> TEXT PASSAGE
------------------------------------------------------------
# ENGL combos...for metal?



## Esp Griffyn (Jul 29, 2011)

Hey guys

In my ever-lasting quest to find an amp I'm happy to drop some cash on, I have come across ENGL combos. For someone who is usually pretty savvy with his gear I'm slightly embarrassed to admit I don't know much about ENGL amps!

I have not played one in years, and the only one I did play was a Thunder half stack that was not turned up very loud (and therefore probably not even close to saturating the tubes) and I was not impressed. Little did I know at the time that you have to pump at least a bit of volume through a tube amp to get a good sound - not that I could have anyway because I was in an asshole guitar shop. However, now I'm seeing the prices on these things I'm wondering if I should give them another chance...

Unfortunately, I simply don't have time to get out and about to try out all the amps I would like to. Unfortunately, I'm also getting married and going to start looking into getting a house next year too, so dropping £3000 on a Mesa Boogie rig isn't going to cut it. On the upshot, I've long since grown out of PodXT tone, I want a proper tube amp! I would be willing to buy blind (or deaf?) on an amp I've never heard outside of youtube if I had confidence in it's pedigree.
------------------------------------------------------------
> ENTRIES SHOWN
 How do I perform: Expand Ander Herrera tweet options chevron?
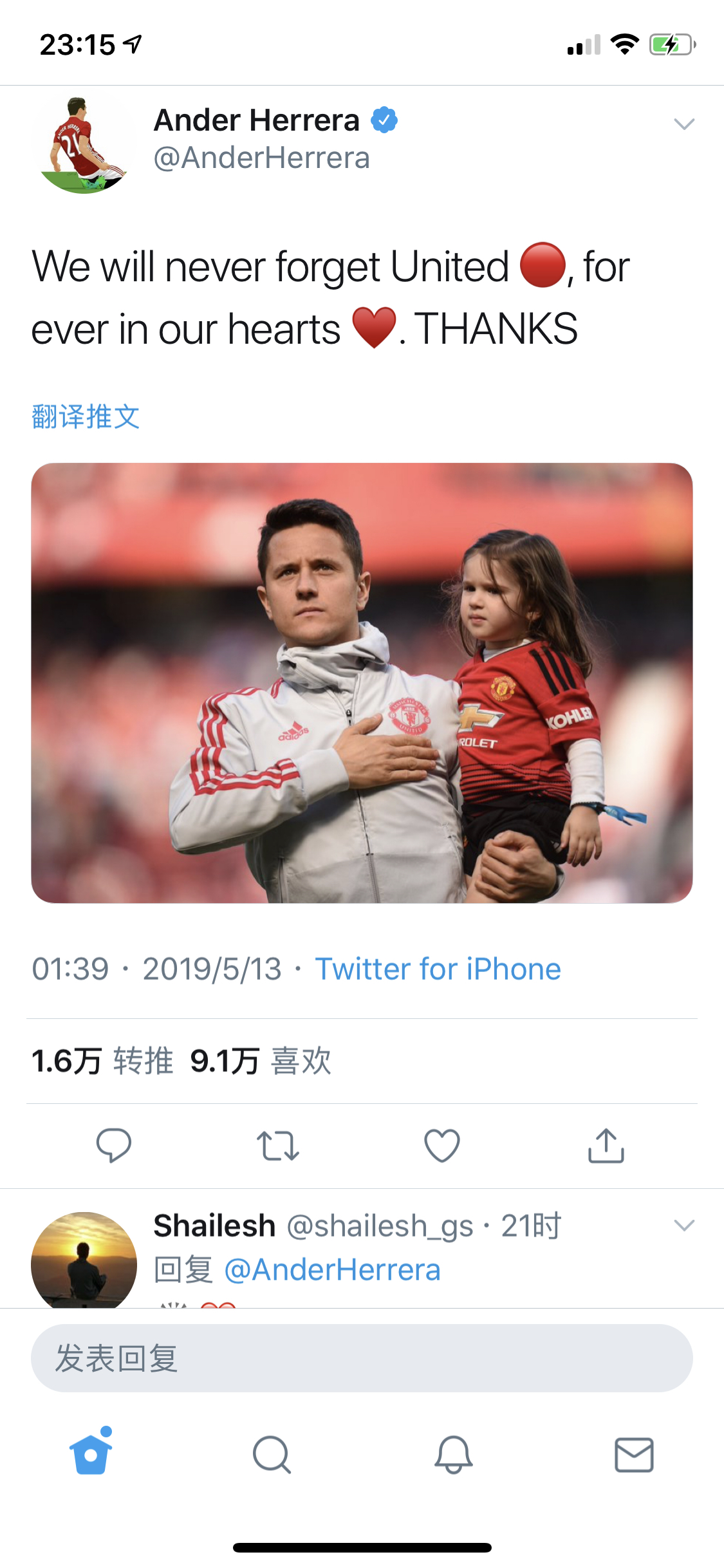click(683, 124)
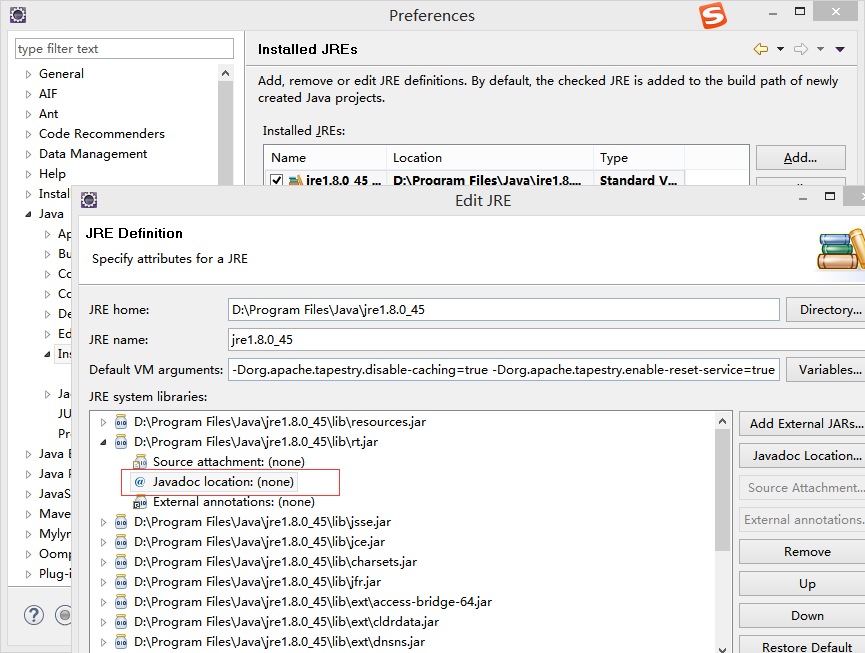Click the type filter text field
Viewport: 865px width, 653px height.
click(x=123, y=48)
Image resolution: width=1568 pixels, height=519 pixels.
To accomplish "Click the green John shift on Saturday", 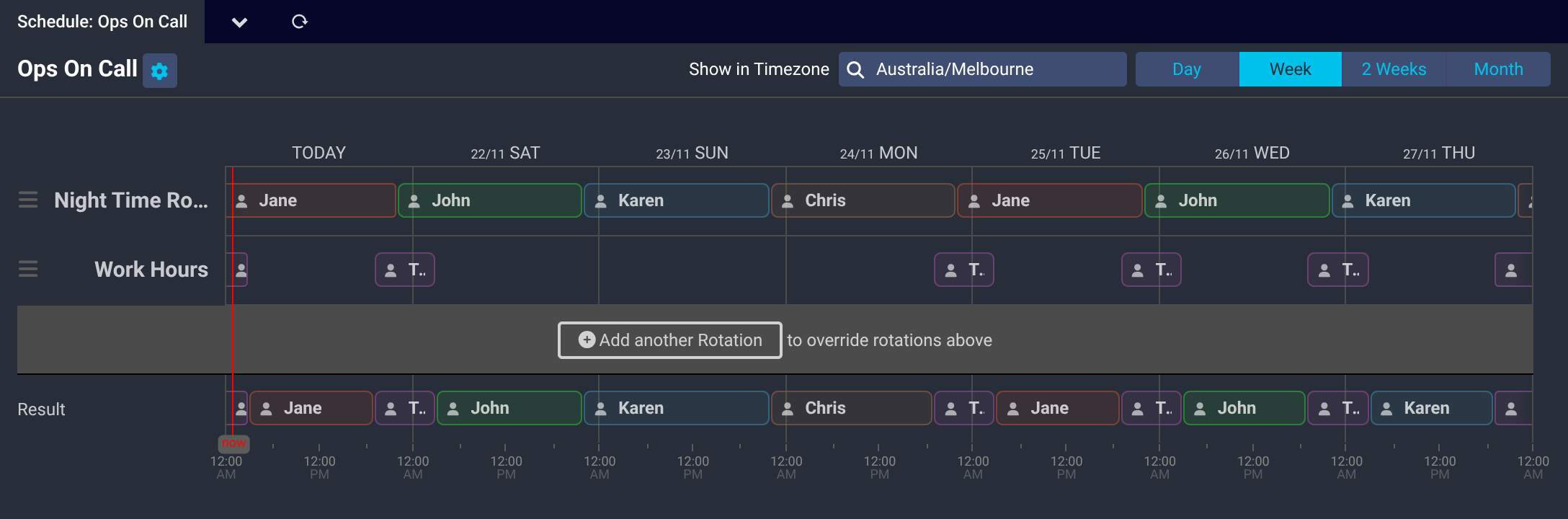I will click(x=489, y=200).
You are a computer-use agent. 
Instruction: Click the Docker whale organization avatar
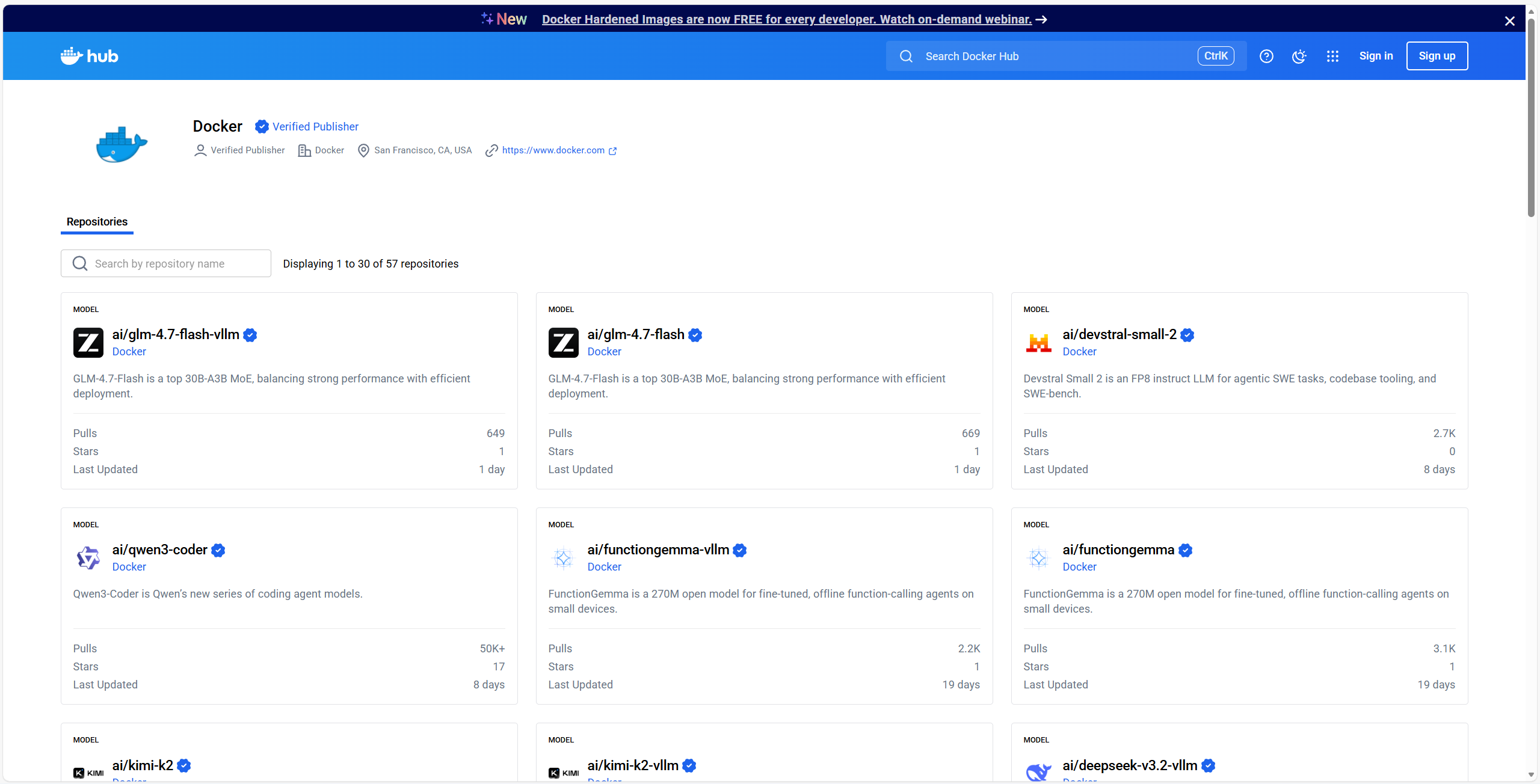pyautogui.click(x=122, y=145)
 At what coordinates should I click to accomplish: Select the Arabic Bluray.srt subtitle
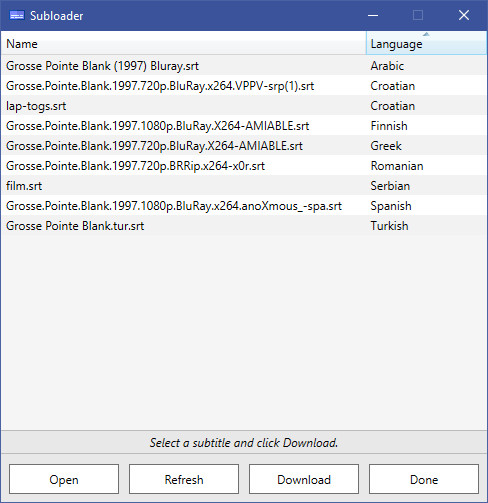click(x=244, y=66)
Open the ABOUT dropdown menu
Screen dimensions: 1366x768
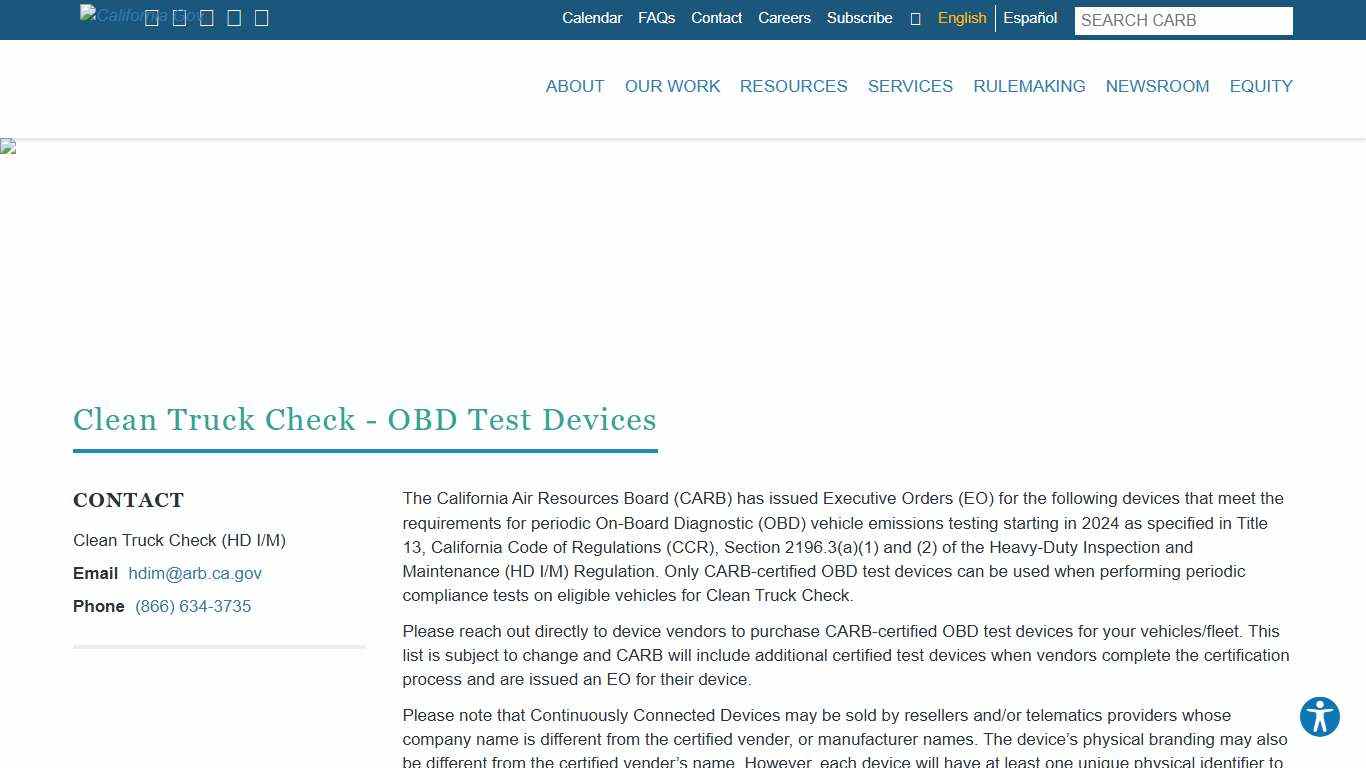(574, 86)
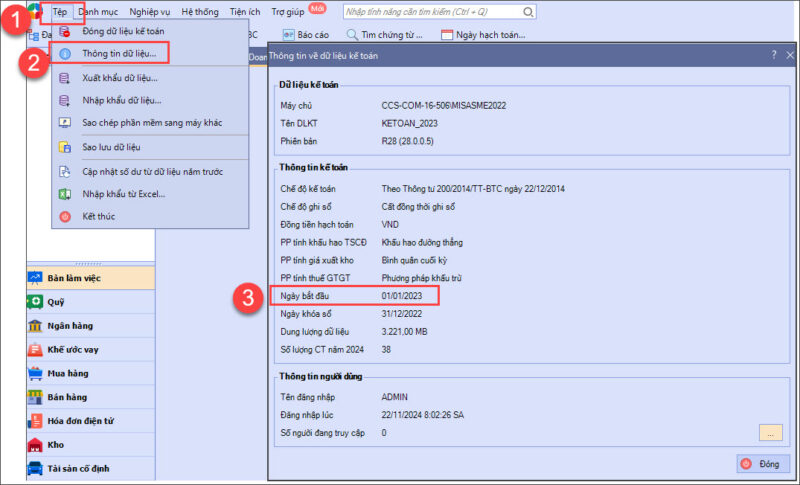Viewport: 800px width, 485px height.
Task: Click the Đóng dữ liệu kế toán icon
Action: [65, 31]
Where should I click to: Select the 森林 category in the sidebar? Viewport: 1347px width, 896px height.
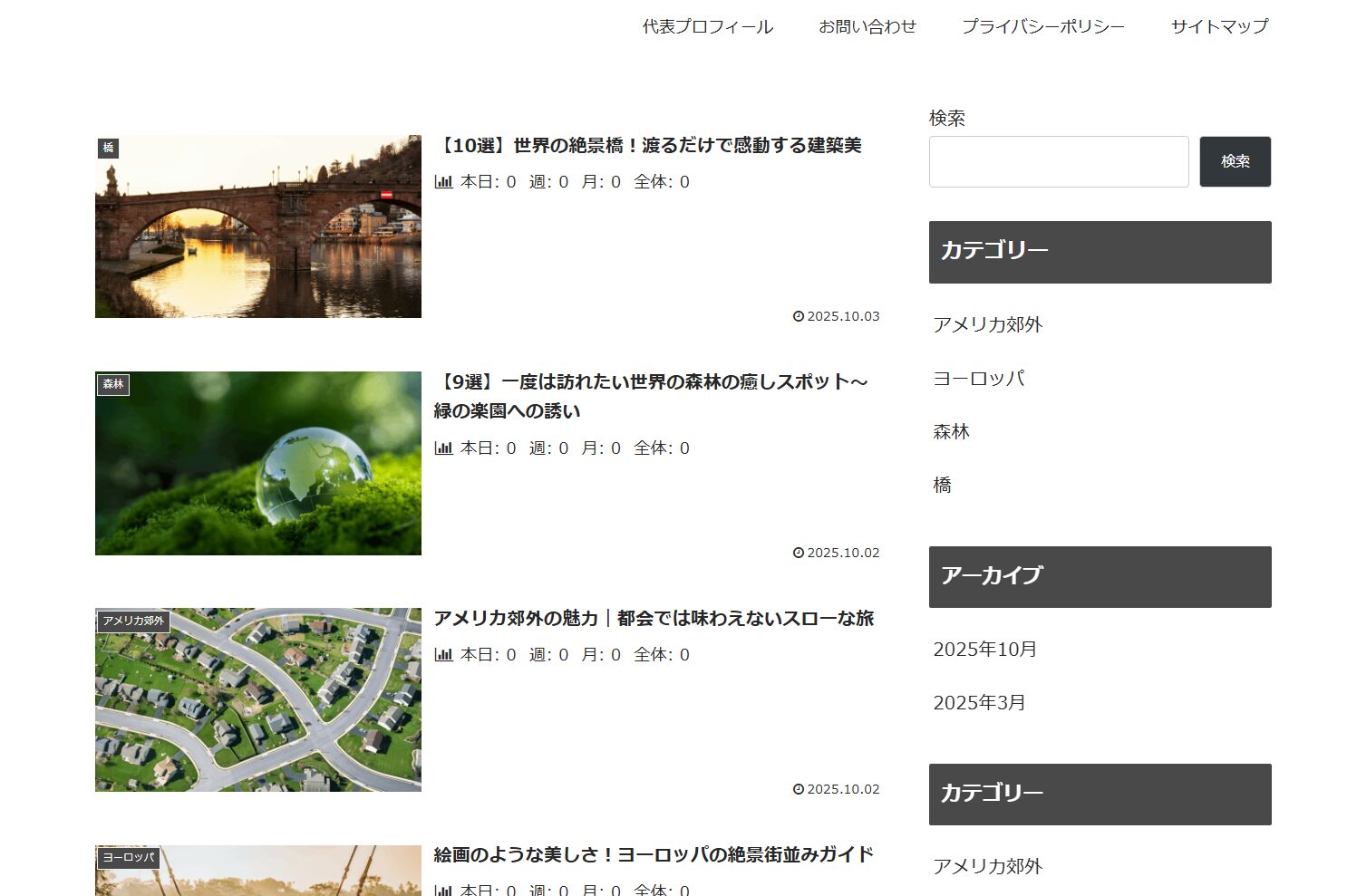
------------------------------------------------------------
> WHAT NEEDS TO BE DONE
Copy out the entire forum post about ENGL combos for metal, word for word. The material comes from a separate source unrelated to the forum post.

> ANSWER TO THIS EXERCISE
# ENGL combos...for metal?



## Esp Griffyn (Jul 29, 2011)

Hey guys

In my ever-lasting quest to find an amp I'm happy to drop some cash on, I have come across ENGL combos. For someone who is usually pretty savvy with his gear I'm slightly embarrassed to admit I don't know much about ENGL amps!

I have not played one in years, and the only one I did play was a Thunder half stack that was not turned up very loud (and therefore probably not even close to saturating the tubes) and I was not impressed. Little did I know at the time that you have to pump at least a bit of volume through a tube amp to get a good sound - not that I could have anyway because I was in an asshole guitar shop. However, now I'm seeing the prices on these things I'm wondering if I should give them another chance...

Unfortunately, I simply don't have time to get out and about to try out all the amps I would like to. Unfortunately, I'm also getting married and going to start looking into getting a house next year too, so dropping £3000 on a Mesa Boogie rig isn't going to cut it. On the upshot, I've long since grown out of PodXT tone, I want a proper tube amp! I would be willing to buy blind (or deaf?) on an amp I've never heard outside of youtube if I had confidence in it's pedigree.